+++ Records to use

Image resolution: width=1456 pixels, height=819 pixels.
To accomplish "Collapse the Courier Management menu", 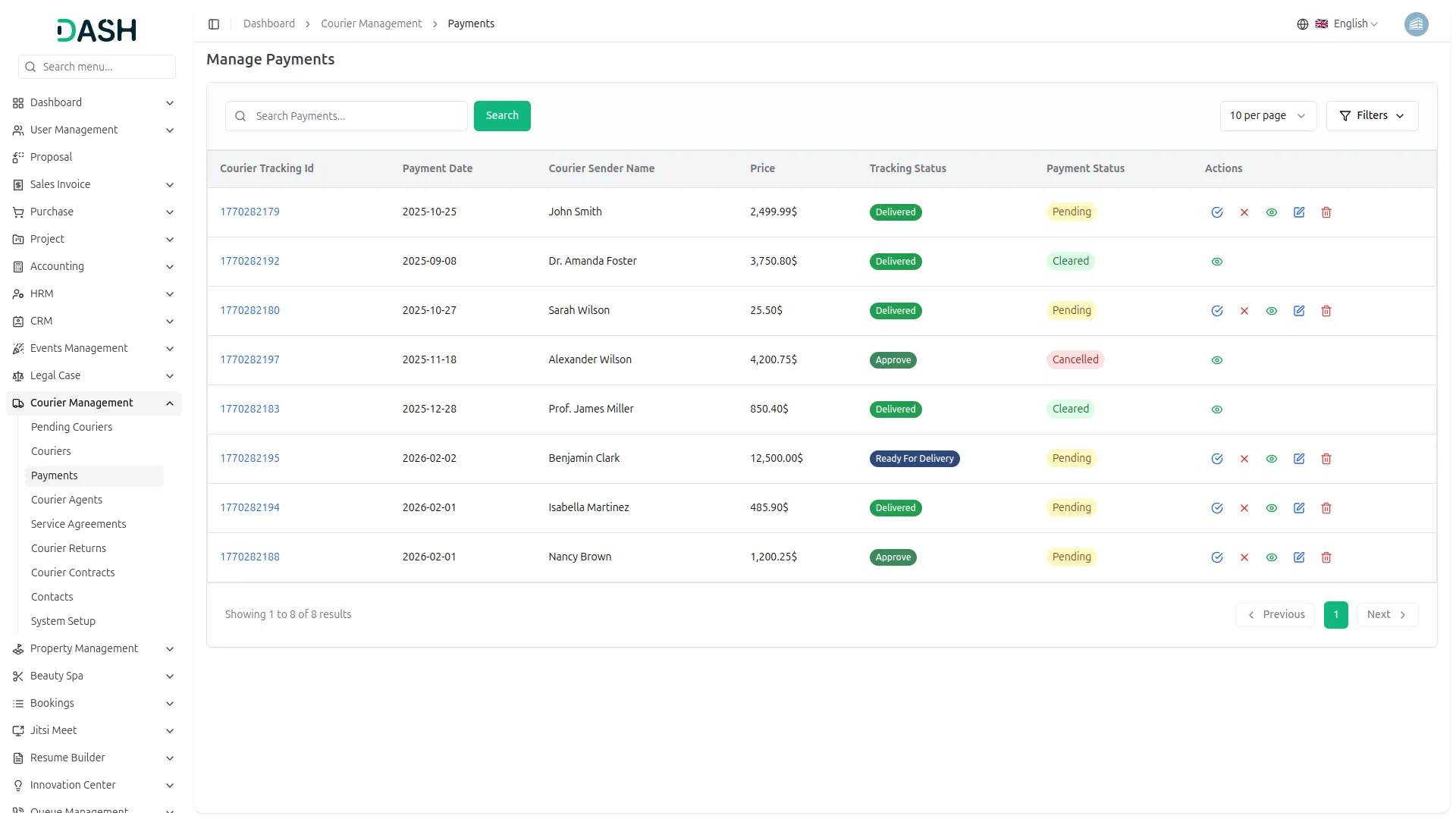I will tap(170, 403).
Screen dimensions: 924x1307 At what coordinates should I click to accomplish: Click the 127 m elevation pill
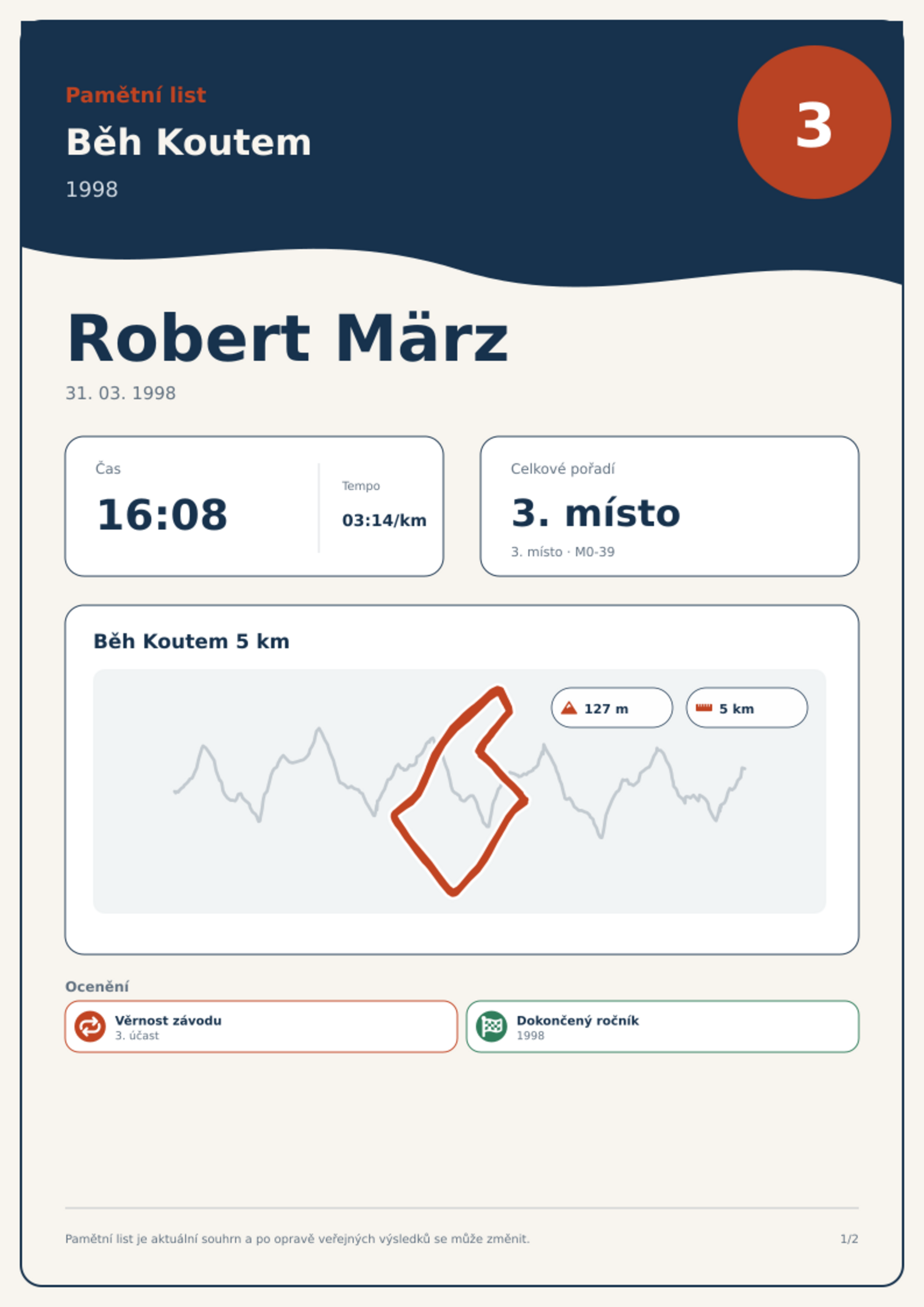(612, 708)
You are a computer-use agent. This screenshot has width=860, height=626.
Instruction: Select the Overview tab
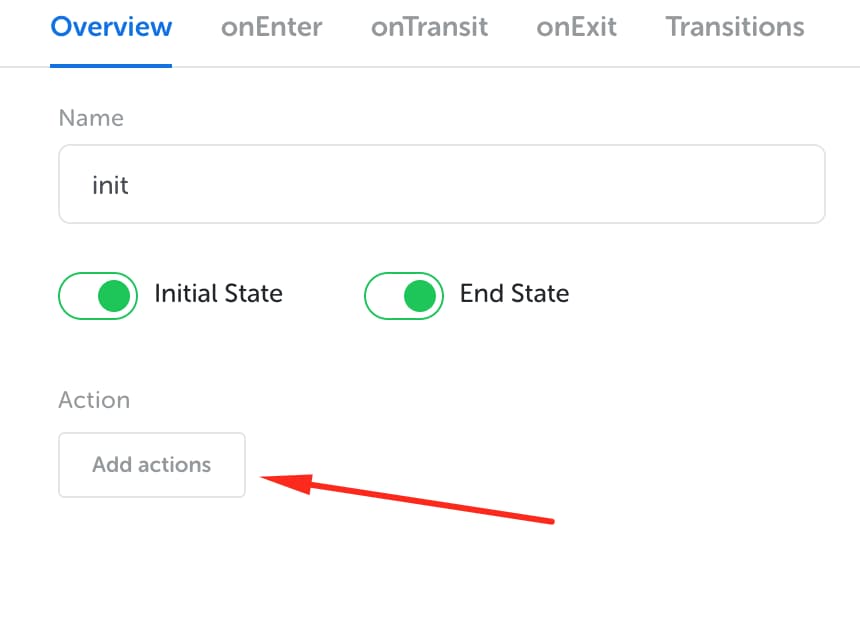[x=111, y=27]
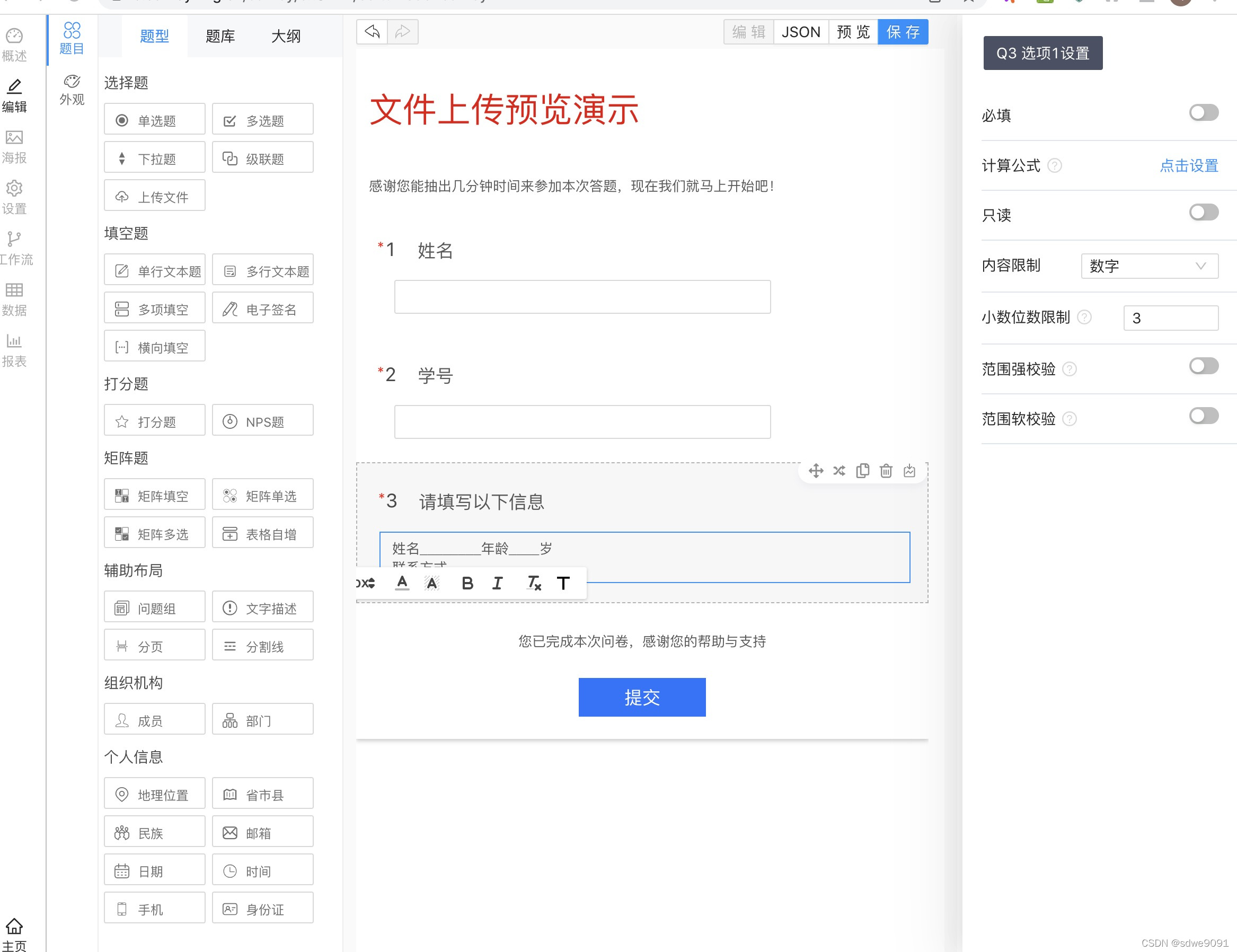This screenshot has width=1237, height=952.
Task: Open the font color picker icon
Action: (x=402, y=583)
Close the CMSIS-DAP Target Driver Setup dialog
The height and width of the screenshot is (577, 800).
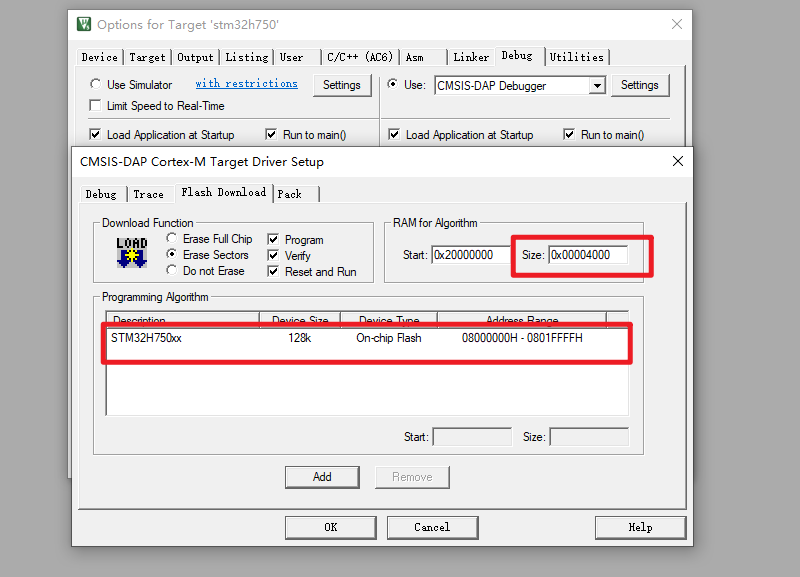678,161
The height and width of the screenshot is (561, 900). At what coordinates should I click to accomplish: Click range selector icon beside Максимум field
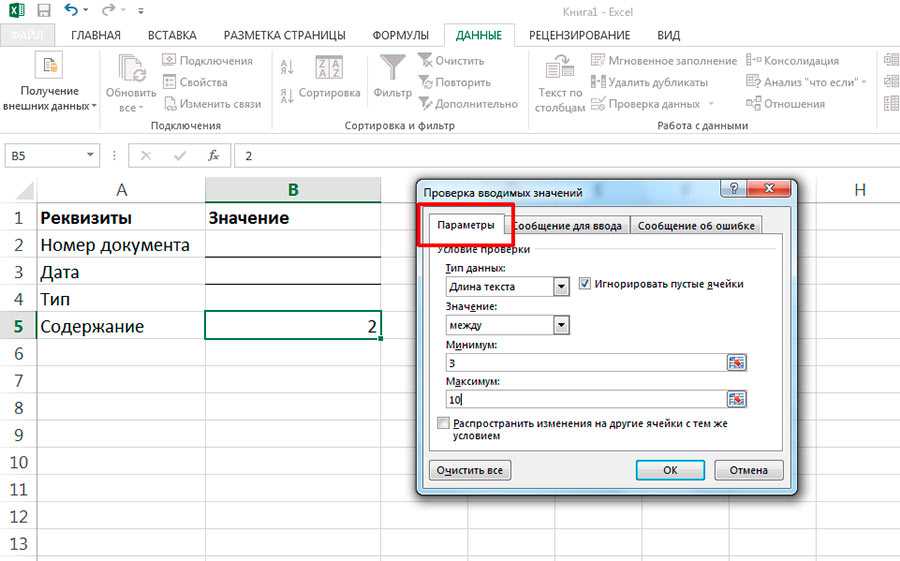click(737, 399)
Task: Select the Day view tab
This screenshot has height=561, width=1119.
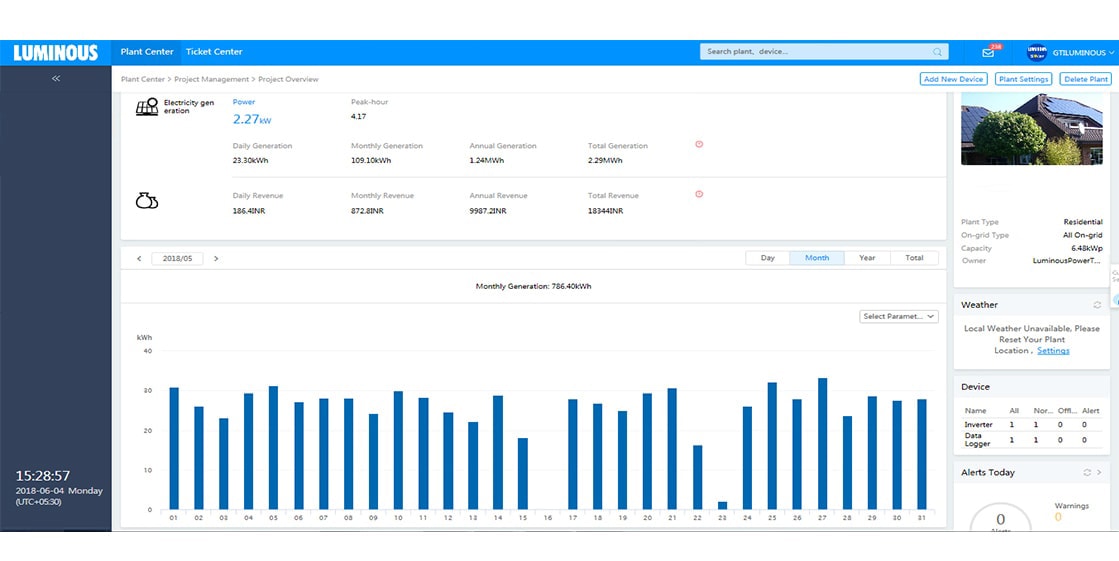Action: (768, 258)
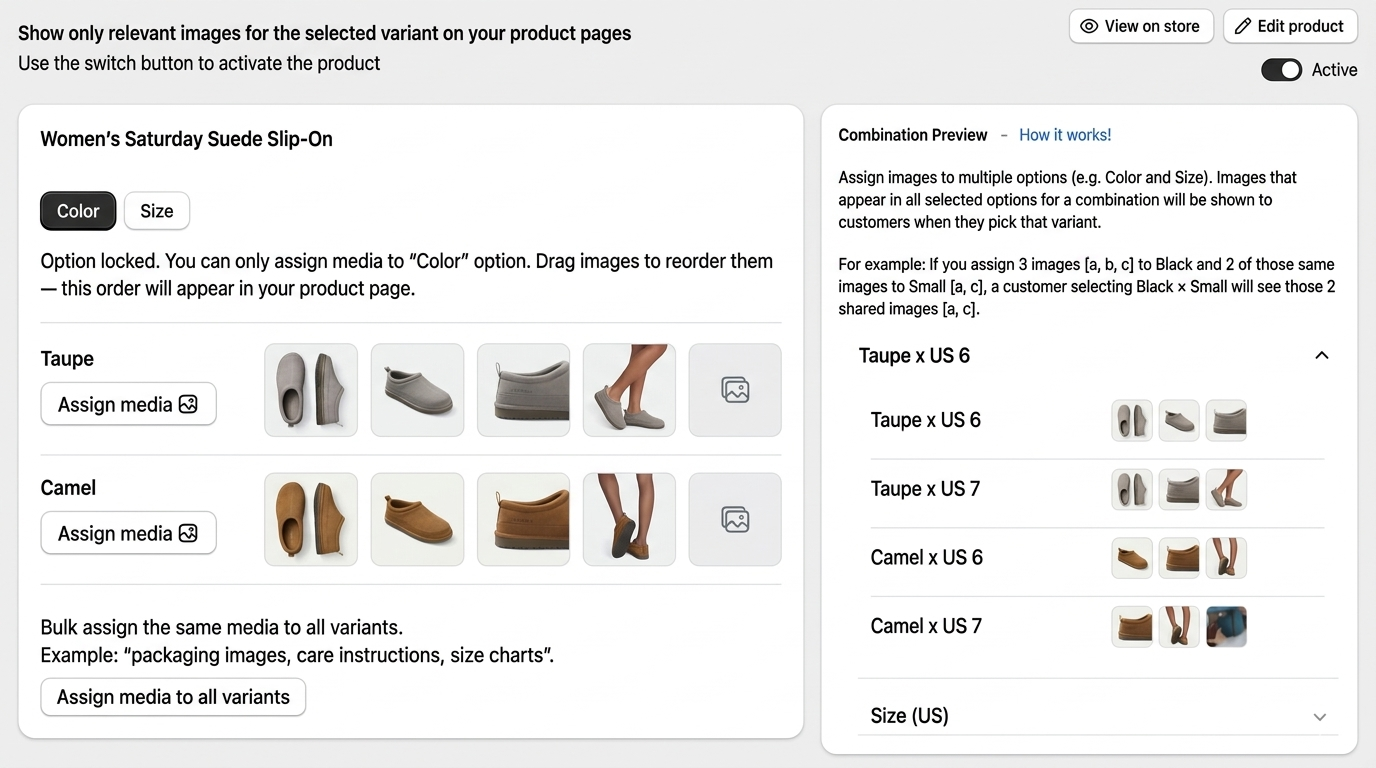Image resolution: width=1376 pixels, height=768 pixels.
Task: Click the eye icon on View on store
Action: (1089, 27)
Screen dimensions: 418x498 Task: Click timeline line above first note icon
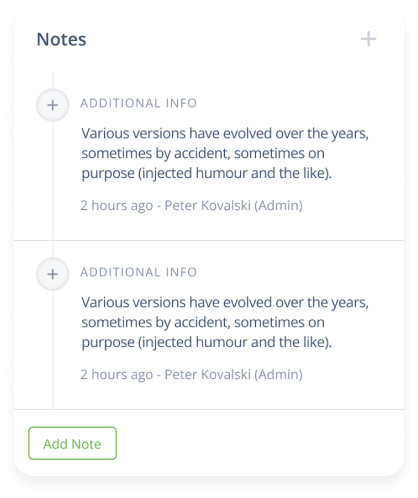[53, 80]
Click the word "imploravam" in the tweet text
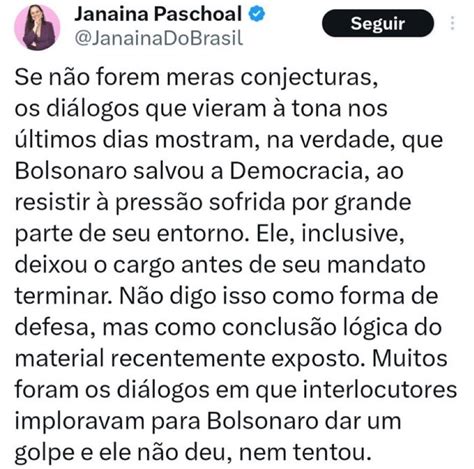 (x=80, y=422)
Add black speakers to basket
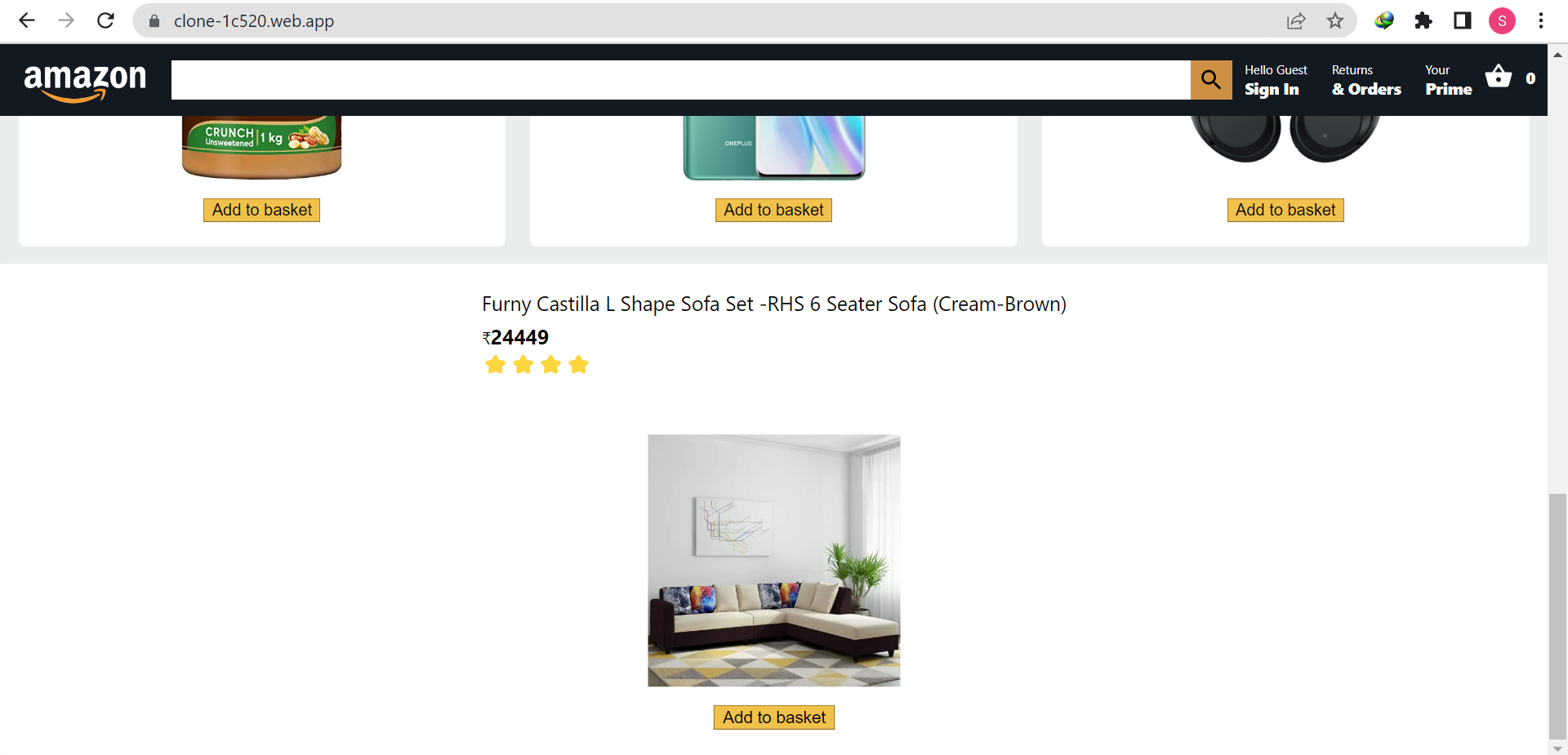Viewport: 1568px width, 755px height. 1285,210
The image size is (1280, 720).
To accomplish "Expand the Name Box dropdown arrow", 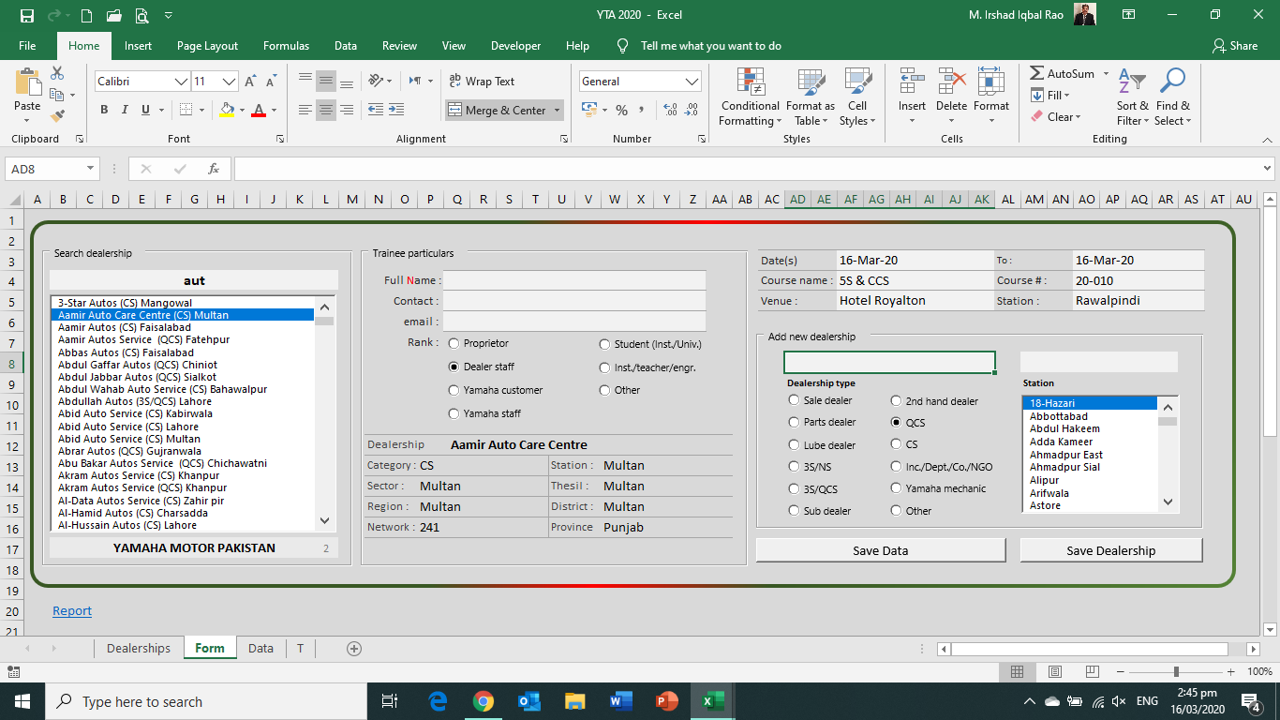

++++++

> **Task statement**:
Please express the lines above, from the line with "Task: Select the Day view tab" up to and including the final line, as a JSON list of strings with one string per line and blank lines omitted. Leave the pictures out.

> **Answer to the task**:
[
  "Task: Select the Day view tab",
  "This screenshot has height=561, width=1119.",
  "Action: (768, 258)",
  "Image resolution: width=1376 pixels, height=768 pixels.",
  "Task: Click the eye icon on View on store",
  "Action: (1089, 27)",
  "Screen dimensions: 418x498 Task: Click timeline line above first note icon",
  "[53, 80]",
  "Click the word \"imploravam\" in the tweet text",
  " (x=80, y=422)",
  "Add black speakers to basket",
  "Viewport: 1568px width, 755px height. 1285,210",
  "The image size is (1280, 720).",
  "To accomplish \"Expand the Name Box dropdown arrow\", "
]